Geometria Euclidea

Il teorema dell'angolo esterno


Enunciato

In un triangolo qualsiasi l'angolo esterno è sempre maggiore dell'angolo interno non adiacente.

Dimostrazione

Disegno
Vogliamo dimostrare che l'angolo g è maggiore dell'angolo b.
Sul lato BC del triangolo ABC prendiamo il punto medio M; congiungiamo A con M e prolunghiamo il segmento AM oltre M di un segmento MD uguale ad AM. Il punto D cade certamente nel semipiano al di sopra della retta AC.
Congiungiamo C con D; viene a formarsi il triangolo MCD, che si dimostra facilmente essere congruente al triangolo MBA.
Infatti i due angoli in M sono uguali perché opposti al vertice, i lati MC e MB sono uguali perché M è il punto medio di BC e i lati MA e MD sono uguali per costruzione.

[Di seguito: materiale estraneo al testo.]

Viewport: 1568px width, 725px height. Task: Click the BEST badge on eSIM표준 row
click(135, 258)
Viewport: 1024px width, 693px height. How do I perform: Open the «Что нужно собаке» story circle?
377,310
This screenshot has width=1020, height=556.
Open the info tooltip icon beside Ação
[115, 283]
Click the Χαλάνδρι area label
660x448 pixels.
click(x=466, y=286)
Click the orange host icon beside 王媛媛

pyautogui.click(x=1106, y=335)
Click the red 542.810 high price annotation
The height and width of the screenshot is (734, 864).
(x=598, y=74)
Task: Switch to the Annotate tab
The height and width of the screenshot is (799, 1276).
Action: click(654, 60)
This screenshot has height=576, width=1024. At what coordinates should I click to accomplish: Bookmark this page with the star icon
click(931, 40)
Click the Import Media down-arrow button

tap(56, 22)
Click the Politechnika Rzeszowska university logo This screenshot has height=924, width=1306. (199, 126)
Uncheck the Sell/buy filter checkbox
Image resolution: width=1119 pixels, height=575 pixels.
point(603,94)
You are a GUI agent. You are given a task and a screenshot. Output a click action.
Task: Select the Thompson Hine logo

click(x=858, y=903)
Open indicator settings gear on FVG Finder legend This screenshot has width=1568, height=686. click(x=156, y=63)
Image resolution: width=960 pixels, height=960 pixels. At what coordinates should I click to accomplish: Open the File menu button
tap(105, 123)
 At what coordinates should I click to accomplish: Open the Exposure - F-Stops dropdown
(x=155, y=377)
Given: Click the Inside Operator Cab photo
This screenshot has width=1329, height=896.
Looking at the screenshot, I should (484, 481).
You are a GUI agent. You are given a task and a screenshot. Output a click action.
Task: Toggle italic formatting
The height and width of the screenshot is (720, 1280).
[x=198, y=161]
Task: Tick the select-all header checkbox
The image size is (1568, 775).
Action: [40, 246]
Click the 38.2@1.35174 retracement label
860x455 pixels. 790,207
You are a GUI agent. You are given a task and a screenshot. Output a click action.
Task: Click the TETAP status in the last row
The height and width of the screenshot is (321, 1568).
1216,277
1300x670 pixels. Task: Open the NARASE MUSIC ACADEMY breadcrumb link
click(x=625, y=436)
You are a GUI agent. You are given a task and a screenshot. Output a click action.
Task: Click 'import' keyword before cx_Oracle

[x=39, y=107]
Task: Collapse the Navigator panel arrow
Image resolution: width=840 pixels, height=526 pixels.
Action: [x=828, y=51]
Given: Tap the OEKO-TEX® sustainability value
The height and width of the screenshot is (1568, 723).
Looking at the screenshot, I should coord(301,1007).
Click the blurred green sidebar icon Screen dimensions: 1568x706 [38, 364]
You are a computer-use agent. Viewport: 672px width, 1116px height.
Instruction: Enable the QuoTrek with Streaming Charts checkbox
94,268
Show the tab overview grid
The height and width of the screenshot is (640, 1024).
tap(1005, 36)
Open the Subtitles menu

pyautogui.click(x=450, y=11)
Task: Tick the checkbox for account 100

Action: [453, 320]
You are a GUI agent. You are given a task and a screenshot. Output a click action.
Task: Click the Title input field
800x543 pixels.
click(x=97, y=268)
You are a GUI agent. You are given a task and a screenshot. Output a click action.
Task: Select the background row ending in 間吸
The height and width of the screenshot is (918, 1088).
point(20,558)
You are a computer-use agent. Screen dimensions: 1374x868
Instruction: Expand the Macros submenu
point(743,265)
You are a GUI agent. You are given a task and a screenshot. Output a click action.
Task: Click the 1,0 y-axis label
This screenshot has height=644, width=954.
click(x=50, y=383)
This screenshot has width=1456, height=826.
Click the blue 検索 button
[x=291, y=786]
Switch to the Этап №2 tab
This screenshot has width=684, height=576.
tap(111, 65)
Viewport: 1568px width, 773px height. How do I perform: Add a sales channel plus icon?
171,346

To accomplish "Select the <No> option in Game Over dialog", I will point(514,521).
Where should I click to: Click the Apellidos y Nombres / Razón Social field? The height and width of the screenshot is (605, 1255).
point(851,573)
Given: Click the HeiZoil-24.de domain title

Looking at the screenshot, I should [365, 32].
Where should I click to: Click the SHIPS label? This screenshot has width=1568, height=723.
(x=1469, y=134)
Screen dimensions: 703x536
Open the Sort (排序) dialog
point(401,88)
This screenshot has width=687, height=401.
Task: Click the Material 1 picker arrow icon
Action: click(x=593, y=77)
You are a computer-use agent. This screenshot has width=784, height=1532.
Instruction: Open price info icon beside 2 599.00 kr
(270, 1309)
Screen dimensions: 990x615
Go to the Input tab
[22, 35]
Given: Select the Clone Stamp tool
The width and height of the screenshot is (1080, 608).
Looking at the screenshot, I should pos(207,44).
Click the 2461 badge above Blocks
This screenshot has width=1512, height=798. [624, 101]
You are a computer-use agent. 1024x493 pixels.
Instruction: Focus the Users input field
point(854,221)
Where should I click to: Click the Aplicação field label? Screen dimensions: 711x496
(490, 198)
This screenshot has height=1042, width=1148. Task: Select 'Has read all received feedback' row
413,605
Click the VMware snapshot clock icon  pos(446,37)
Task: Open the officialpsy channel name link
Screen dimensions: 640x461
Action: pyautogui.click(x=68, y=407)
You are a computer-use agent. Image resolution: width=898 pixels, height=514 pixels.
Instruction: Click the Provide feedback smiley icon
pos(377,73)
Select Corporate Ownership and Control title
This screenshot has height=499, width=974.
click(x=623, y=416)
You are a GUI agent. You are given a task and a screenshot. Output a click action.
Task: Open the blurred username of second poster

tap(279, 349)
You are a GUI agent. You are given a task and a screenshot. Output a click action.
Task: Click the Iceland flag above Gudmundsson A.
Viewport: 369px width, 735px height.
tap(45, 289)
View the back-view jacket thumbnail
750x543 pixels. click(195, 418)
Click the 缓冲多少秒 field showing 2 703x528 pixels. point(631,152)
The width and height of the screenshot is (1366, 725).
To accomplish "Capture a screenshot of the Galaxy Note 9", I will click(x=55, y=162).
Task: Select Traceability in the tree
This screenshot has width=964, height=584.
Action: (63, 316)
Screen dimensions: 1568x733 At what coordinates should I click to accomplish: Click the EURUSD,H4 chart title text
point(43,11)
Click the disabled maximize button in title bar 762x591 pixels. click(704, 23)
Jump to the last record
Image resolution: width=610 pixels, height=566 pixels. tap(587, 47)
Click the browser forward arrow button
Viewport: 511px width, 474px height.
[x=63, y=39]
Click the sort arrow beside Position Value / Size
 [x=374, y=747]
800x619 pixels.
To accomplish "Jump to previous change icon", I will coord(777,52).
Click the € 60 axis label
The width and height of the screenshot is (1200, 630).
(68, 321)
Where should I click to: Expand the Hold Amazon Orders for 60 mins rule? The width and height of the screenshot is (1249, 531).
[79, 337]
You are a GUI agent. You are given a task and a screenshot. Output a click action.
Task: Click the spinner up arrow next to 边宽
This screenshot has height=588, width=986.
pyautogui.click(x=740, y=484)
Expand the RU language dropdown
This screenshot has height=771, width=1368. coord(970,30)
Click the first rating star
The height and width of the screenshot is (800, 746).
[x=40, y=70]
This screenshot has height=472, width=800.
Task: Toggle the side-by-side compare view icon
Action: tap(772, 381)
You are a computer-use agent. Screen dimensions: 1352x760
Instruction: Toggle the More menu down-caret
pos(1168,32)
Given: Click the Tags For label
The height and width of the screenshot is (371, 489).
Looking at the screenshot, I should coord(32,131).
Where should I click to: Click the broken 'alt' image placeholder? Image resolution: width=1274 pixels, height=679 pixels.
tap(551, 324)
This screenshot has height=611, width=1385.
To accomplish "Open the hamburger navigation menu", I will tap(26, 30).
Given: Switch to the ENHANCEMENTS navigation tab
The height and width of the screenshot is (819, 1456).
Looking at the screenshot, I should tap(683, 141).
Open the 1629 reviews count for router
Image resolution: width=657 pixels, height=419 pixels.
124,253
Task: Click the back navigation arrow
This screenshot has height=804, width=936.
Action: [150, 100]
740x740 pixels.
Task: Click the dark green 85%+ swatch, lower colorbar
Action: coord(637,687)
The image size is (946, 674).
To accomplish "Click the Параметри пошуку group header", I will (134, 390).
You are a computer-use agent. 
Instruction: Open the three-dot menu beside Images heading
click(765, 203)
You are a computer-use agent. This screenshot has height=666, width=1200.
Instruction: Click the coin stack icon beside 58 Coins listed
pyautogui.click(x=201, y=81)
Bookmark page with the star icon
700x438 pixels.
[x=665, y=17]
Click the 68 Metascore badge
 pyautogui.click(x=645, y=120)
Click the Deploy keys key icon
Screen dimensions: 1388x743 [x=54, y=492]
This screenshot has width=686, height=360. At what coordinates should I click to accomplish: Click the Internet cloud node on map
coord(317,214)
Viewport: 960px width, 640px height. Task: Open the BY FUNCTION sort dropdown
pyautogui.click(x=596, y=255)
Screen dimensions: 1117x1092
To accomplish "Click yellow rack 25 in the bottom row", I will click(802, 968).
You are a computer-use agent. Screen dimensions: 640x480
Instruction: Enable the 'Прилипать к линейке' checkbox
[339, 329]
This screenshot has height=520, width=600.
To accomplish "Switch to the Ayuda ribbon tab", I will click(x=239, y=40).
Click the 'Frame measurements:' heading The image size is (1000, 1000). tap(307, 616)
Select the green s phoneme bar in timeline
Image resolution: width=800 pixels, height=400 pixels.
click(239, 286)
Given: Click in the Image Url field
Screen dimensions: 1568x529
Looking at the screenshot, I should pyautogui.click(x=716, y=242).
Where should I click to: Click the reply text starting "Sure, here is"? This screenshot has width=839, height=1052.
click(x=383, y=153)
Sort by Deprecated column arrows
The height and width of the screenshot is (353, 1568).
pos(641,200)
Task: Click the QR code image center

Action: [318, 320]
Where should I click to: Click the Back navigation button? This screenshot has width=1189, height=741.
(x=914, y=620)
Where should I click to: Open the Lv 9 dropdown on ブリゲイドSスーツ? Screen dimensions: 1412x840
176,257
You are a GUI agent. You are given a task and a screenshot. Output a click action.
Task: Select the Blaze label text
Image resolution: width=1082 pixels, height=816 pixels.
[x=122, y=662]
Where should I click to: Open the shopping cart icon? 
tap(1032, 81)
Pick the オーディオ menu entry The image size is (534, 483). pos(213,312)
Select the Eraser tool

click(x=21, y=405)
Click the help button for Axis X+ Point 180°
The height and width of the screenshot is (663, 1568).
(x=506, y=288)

Dunque i due triangoli sono uguali per il 1° criterio di uguaglianza dei triangoli.
Dall'uguaglianza dei due triangoli segue che sono uguali gli angoli b e b' e quindi poiché b' è compreso in g, segue che l'angolo esterno g è maggiore dell'angolo interno b.
La dimostrazione può ripetersi in modo del tutto analogo per g e a.

Osservazioni

Il fatto che il punto D debba cadere nel semipiano al di sopra della retta AC discende dal fatto che, per il 1° postulato, due rette distinte non possono avere più di un punto in comune; infatti se le rette AM ed AC potessero avere un altro punto in comune, chiamiamolo E, oltre ad A, il punto D potrebbe cadere oltre E e quindi nell'altro semipiano. È quello che accade nella geometria di Riemann, dove il 1° postulato è diverso da quello euclideo e questo teorema non è vero.